Actually Larry, people in Inverness and the rest of the Highlands aren't not voting for the two big parties just for a laugh.  This traditionally always been a Liberal/LibDem stronghold and has been for decades.  We've only elected one MP from what is now part of the two main parties since 1959.

 

Correct. Up until 1959 the North (in common with much of the rest of Scotland) was fairly Tory but 1964 saw a big Liberal breakthrough with Russell Johnston in Inverness, George Mackie in Caithness and Sutherland and I think a guy called Alastair MacKenzie in Ross shire. Since then the area has been pretty solidly Lib(Dem), with once conspicuous exception being David Stewart for Labour in Inverness from 1997-2005.
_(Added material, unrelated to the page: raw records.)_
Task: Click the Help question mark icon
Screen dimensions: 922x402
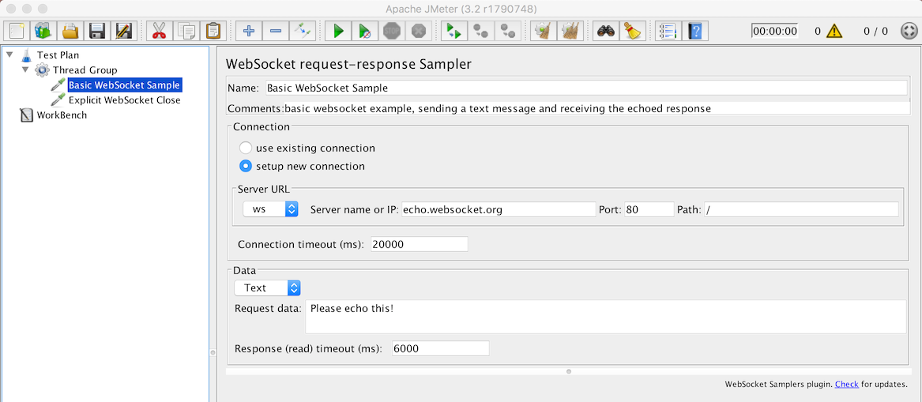Action: [x=695, y=31]
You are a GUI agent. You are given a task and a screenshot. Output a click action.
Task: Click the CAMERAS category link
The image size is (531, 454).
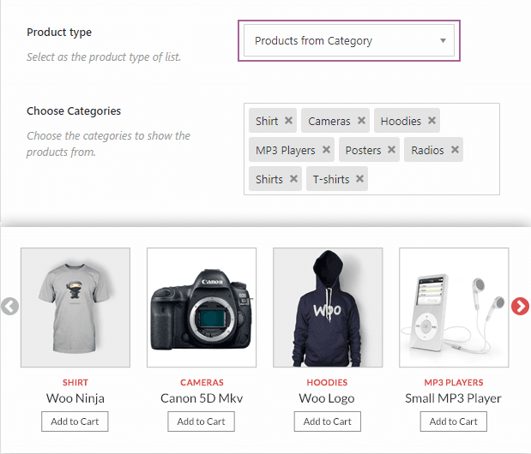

The big anomaly was that, long before the SNP's recent breakthrough, the only politician in Britain with less charisma than Ed Miliband - Feckless Fergus Ewing - won Inverness for the SNP in the Holyrood elections a while ago. It was a wee bit like Eddie The Eagle landing Olympic gold.

But in 24 hours time, it's pretty clear that there will, in common with the rest of Scotland, be a big swathe of SNP territory up here.

 

 

Not quite.  George Mackie only held the Caithness and Sutherland seat for two years, and lost it to the Labour candidate Robert Maclennan in 1966.

 

In a total of 5 elections: 1966, 1970, Feb 1974, Oct 1974, and 1979, Maclennan won the seat for Labour.  It only went Social Democrat when Maclennan held the seat in 1983, having defected.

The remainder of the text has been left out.